Re: WAL: O_DIRECT and multipage-writer

From: Bruce Momjian <pgman(at)candle(dot)pha(dot)pa(dot)us>
To: ITAGAKI Takahiro <itagaki(dot)takahiro(at)lab(dot)ntt(dot)co(dot)jp>
Cc: pgsql-hackers(at)postgresql(dot)org, pgsql-patches(at)postgresql(dot)org
Subject: Re: WAL: O_DIRECT and multipage-writer
Date: 2005-02-14 23:25:04
Message-ID: 200502142325.j1ENP4e19810@candle.pha.pa.us
Views: Raw Message | Whole Thread | Download mbox | Resend email
Thread:
Lists: pgsql-hackers pgsql-patches


This thread has been saved for the 8.1 release:

http://momjian.postgresql.org/cgi-bin/pgpatches2

---------------------------------------------------------------------------

ITAGAKI Takahiro wrote:
> Hello, all.
>
> I think that there is room for improvement in WAL.
> Here is a patch for it.
> - Multiple pages are written in one write() if it is contiguous.
> - Add 'open_direct' to wal_sync_method.
>
> WAL writer writes one page in one write().

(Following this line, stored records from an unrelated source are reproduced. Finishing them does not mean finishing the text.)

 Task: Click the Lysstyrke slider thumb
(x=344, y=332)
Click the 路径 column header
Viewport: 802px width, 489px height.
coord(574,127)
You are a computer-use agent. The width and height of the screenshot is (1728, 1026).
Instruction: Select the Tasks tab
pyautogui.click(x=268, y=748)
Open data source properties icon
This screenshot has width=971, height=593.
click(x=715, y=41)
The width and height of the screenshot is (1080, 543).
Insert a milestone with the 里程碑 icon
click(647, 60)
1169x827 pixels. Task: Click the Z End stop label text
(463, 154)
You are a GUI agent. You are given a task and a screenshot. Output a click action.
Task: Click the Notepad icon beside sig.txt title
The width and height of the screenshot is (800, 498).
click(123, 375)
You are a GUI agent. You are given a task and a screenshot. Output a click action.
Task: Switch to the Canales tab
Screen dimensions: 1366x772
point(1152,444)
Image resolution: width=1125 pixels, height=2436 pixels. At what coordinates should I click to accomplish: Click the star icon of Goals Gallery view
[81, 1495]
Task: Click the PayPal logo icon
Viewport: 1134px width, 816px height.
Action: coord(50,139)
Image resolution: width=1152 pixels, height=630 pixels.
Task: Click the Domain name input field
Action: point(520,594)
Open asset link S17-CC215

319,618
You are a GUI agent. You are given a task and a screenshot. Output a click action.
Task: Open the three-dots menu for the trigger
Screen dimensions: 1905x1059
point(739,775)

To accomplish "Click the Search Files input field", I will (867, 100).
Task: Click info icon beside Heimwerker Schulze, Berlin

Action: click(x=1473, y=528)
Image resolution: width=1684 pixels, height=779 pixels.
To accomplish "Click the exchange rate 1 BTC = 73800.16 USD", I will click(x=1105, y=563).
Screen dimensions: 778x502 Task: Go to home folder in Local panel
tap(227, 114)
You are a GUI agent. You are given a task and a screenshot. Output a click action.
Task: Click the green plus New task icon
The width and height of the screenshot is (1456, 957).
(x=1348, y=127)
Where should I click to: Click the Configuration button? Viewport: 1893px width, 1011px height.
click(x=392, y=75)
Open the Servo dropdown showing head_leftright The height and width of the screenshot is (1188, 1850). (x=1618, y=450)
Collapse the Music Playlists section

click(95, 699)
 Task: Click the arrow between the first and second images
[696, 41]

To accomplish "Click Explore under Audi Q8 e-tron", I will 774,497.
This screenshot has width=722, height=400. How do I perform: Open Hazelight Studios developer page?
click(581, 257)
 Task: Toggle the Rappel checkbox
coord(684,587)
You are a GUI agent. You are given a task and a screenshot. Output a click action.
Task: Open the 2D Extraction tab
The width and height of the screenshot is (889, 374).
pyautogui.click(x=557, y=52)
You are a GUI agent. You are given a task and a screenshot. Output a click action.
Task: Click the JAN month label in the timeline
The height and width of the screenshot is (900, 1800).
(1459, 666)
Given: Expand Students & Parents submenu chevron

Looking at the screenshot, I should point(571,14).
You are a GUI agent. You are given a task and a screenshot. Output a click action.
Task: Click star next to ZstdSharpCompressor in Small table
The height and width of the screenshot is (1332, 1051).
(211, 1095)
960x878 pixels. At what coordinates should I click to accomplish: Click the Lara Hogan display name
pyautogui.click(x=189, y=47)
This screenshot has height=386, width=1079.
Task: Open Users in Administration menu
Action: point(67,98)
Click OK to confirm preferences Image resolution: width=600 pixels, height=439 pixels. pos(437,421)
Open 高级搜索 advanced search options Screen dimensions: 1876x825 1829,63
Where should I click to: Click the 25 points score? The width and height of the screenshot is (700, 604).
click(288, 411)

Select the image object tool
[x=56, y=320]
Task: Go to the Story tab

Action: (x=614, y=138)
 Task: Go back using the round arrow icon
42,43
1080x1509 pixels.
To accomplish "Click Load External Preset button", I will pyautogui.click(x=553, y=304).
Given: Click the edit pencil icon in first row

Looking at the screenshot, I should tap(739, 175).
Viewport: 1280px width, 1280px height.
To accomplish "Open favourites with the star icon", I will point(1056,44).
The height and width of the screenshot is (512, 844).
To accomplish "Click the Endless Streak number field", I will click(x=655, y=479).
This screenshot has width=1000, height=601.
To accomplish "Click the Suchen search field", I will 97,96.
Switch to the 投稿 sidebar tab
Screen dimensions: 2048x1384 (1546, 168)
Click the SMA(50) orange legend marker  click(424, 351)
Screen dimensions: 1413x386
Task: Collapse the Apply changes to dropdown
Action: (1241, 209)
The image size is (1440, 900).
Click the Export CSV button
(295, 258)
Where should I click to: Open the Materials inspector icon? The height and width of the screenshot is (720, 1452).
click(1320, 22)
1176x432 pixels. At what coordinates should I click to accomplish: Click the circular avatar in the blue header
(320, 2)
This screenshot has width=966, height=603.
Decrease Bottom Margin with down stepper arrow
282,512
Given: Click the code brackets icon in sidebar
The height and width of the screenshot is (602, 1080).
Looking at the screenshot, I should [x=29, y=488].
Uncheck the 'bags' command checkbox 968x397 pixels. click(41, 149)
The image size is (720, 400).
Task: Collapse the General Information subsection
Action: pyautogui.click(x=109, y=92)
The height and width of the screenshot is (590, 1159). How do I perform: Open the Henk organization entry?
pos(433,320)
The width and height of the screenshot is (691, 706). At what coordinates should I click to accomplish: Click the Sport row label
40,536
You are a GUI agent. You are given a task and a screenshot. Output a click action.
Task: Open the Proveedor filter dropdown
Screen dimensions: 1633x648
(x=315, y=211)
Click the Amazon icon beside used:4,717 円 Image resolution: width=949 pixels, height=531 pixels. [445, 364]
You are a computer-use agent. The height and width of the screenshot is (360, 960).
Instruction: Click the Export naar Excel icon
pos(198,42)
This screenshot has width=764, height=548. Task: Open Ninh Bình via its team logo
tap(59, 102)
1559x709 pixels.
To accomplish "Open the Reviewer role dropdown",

This is not efficient
> when wal_sync_method is 'open_sync', because the writer waits for
> IO completions at each write(). Multipage-writer can reduce syscalls
> and improve IO throughput.
>
> 'open_direct' uses O_DIRECT instead of O_SYNC. O_DIRECT implies synchronous
> writing, so it may show the tendency like open_sync. But maybe it can reduce
> memcpy() and save OS's disk cache memory.
>
> I benchmarked this patch with pgbench. It works well and
> improved 50% of tps on my machine. WAL seems to be bottle-neck
> on machines with poor disks.
>
> This patch has not yet tested enough. I would like it to be examined much
> and taken into PostgreSQL.
>
> There are still many TODOs:
> * Is this logic really correct?
> - O_DIRECT_BUFFER_ALIGN should be adjusted to runtime, not compile time.
> - Consider to use writev() instead of write().
> Buffers are noncontiguous when WAL ring buffer rotates.
> - If wan_sync_method is not open_direct, XLOG_EXTRA_BUFFERS can be 0.
>
>
> Sincerely,
> ITAGAKI Takahiro
>
>
>
> -- pgbench result --
>
> $ ./pgbench -s 100 -c 50 -t 400
>
> - 8.0.0 default + fsync:
> tps = 20.630632 (including connections establishing)
> tps = 20.636768 (excluding connections establishing)
> - multipage-writer + open_direct:
> tps = 33.761917 (including connections establishing)
> tps = 33.778320 (excluding connections establishing)
>
> Environment:
> OS : Linux kernel 2.6.9
> CPU : Pentium 4 3GHz
> disk : ATA 5400rpm (Data and WAL are placed on same partition.)
> memory : 1GB
> config : shared_buffers=10000, wal_buffers=256,
> XLOG_SEG_SIZE=256MB, checkpoint_segment=4
>
> ---
> ITAGAKI Takahiro <itagaki(dot)takahiro(at)lab(dot)ntt(dot)co(dot)jp>
> NTT Cyber Space Laboratories
> Nippon Telegraph and Telephone Corporation.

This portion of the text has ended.